Soaring energy prices in Europe are not just affecting consumers. The price spikes have started to hit industrial activities, threatening to deal a heavy blow to the post-COVID recovery in European economies with a triple whammy of reduced consumer purchasing power, lower industrial production and higher operating costs.
Giant European companies, from chemicals and mining to the food sector, say sky-high gas and electricity prices are hitting their profit margins and forcing some to cut operations.
Some factories have closed due to record natural gas prices. Further industrial slowdown across Europe is likely in the coming weeks, analysts said.
Meanwhile, record European natural gas prices are sending Asian liquefied natural gas (LNG) spot prices to record highs for this time of year, between peak summer demand and approaching peak season. winter heating.
The tight gas market in Europe, low wind speeds, unusually low gas stocks and record high carbon prices have combined in recent weeks to send benchmark gas prices to the continent and electricity prices. in the largest economies at records. Almost daily, gas and electricity prices in Europe are hitting new records, putting pressure on governments as consumers protest against soaring electricity bills.
It’s not just consumers who are battling record high energy prices. Industries are also starting to feel the heat.

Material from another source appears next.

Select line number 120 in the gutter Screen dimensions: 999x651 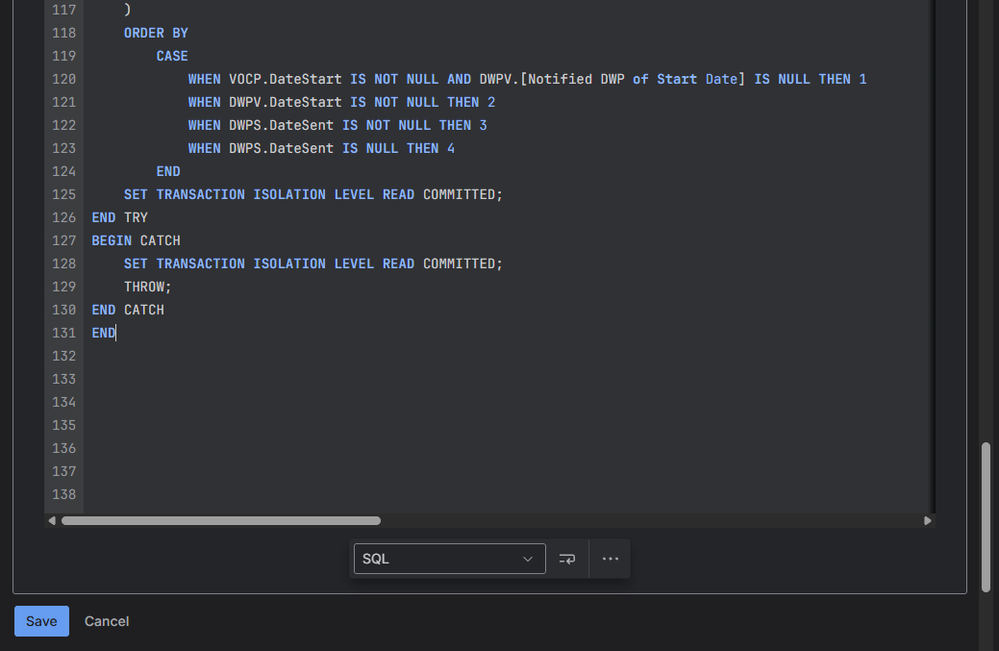[x=64, y=78]
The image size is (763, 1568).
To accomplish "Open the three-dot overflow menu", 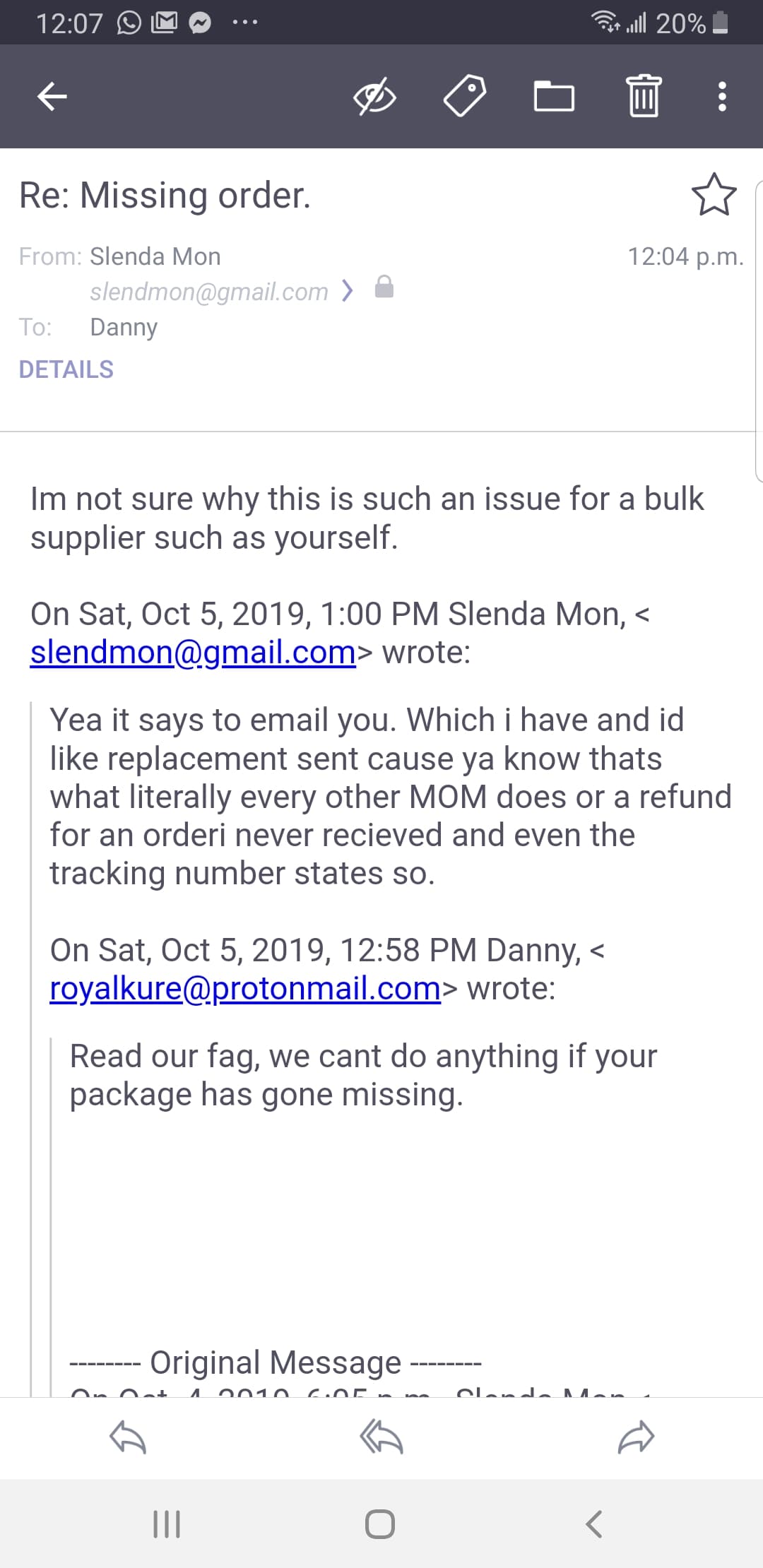I will click(721, 96).
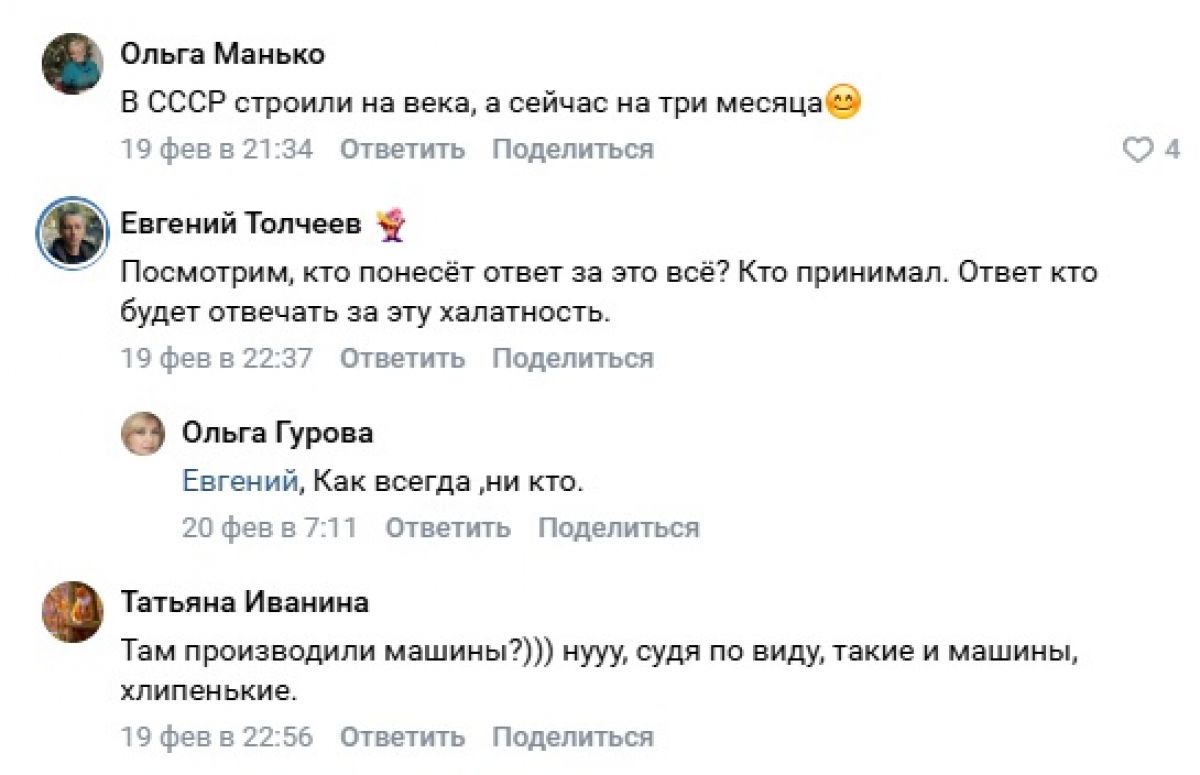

CF Industries, manufacturer of hydrogen and nitrogen products, noted this week it halted operations at its Billingham and Ince manufacturing complexes in the UK due to high natural gas prices.
“The company has no estimate of when production will resume at the facilities,” CF Industries said.
Norwegian company Yara, one of the world’s largest ammonia producers, is cutting production due to record gas prices.
“Record natural gas prices in Europe are having an impact on ammonia production margins and as a result, Yara is reducing production at several of its plants. Including the optimization of ongoing maintenance, Yara will have reduced by next week about 40% of its ammonia production capacity in Europe, ”the company said. noted Friday.
The large German producer of bioethanol CropEnergies AG noted its operating profit for the second quarter of its fiscal year almost halved, as “the significantly higher net cost of raw materials and the recent rise in energy prices to record levels were the main bottlenecks to results. “.
Also in Germany, the largest producer of chemicals in Europe, BASF, and the largest producer of copper, Aurubis, have also flag high energy prices as a significant burden on their profits and profit margins.
Large industrial companies in France, such as leading sugar producer Tereos and starch producer Roquette Frères, told Bloomberg record energy prices are putting inflationary pressure on their finances and “all other costs. “.
All of these headwinds for European industry could be just the beginning, especially if the coming winter in Europe and Asia turns out colder than usual, leading to increased demand for gas and gas. ‘electricity.
Industries in Europe face risk of power outages in cold winter, Goldman Sachs warned this week.
“In such a result, the only balancing mechanism would be a further significant increase in European gas and electricity prices reflecting the need to destroy demand, with reduced demand for electricity in the industrial sector by power outages. ‘electricity,’ Goldman analysts said in a note carried by Bloomberg.
A slowdown in the industrial sector is one of the last things Europe needs right now, just as its economies have started to rebound after the pandemic.
In addition, competition from Asia in the LNG market could prevent Europe from obtaining too much additional LNG supply. Spot prices in Asia are at record highs for this time of year, but buyers are paying anyway, fearing the global shortage of natural gas could worsen as the winter season approaches.
“Asia is panicking a bit because it had a really bad winter last year,” said Ogan Kose, managing director and global head of Integrated Gas at Accenture. Bloomberg this week.
Utilities and industries in Europe, and possibly governments, are hoping for a mild and windy winter, otherwise the natural gas supply crisis could last until the end of the first quarter of 2022.